Exercise prompt
Return each line of the entries that mentions the word "Task".

··· Information shown ···

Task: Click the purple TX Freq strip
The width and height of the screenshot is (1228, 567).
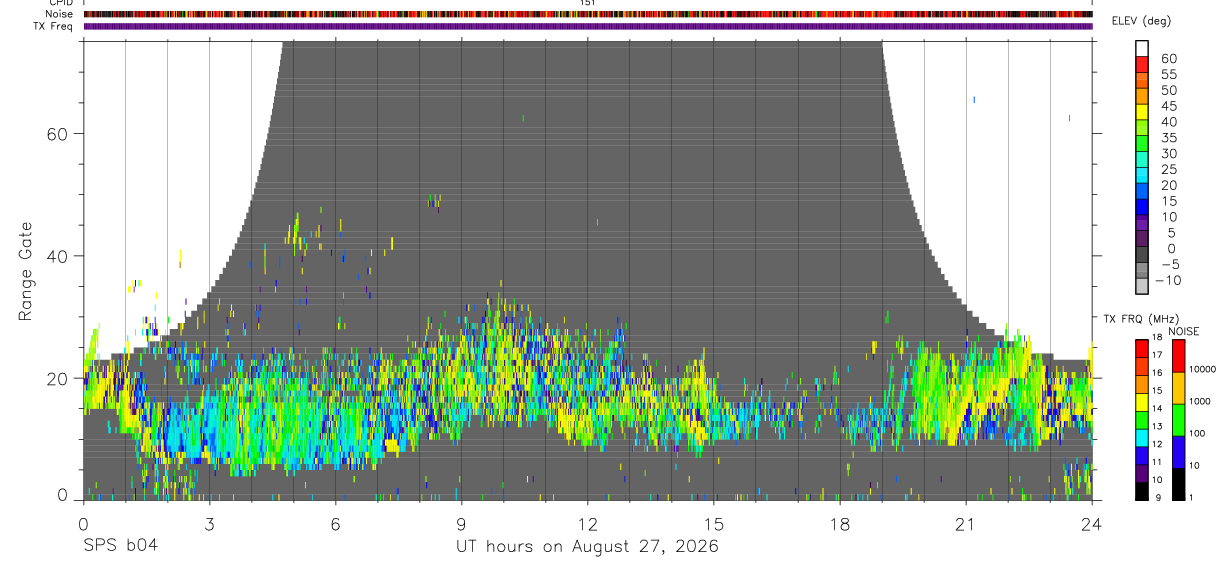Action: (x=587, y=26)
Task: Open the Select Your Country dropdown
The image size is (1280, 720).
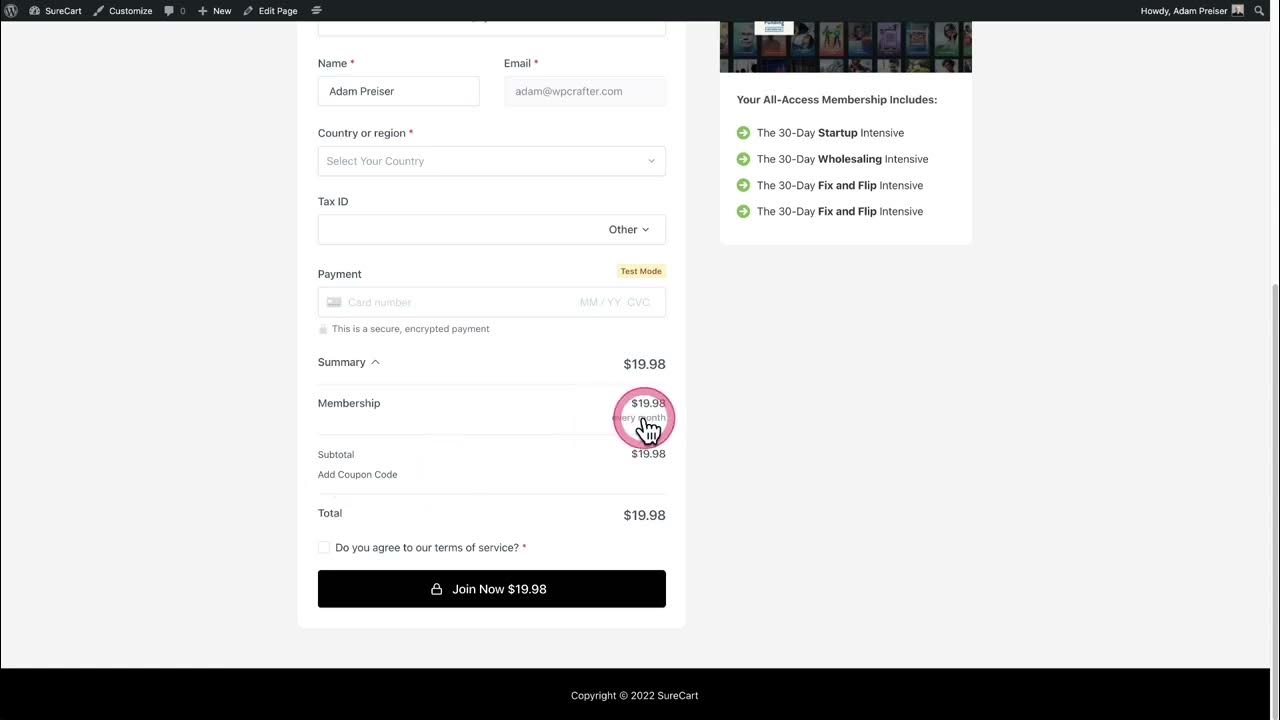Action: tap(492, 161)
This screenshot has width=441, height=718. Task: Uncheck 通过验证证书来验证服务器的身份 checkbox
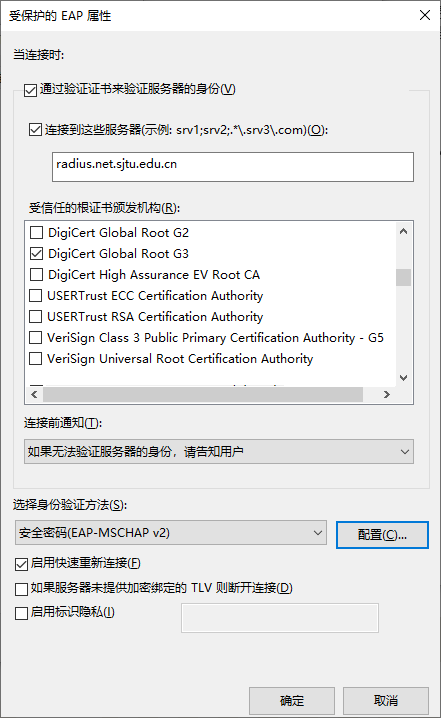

···

Answer for this exercise
Task: Click the purple TX Freq strip
Task: Open the Select Your Country dropdown
This screenshot has width=441, height=718. Task: Uncheck 通过验证证书来验证服务器的身份 checkbox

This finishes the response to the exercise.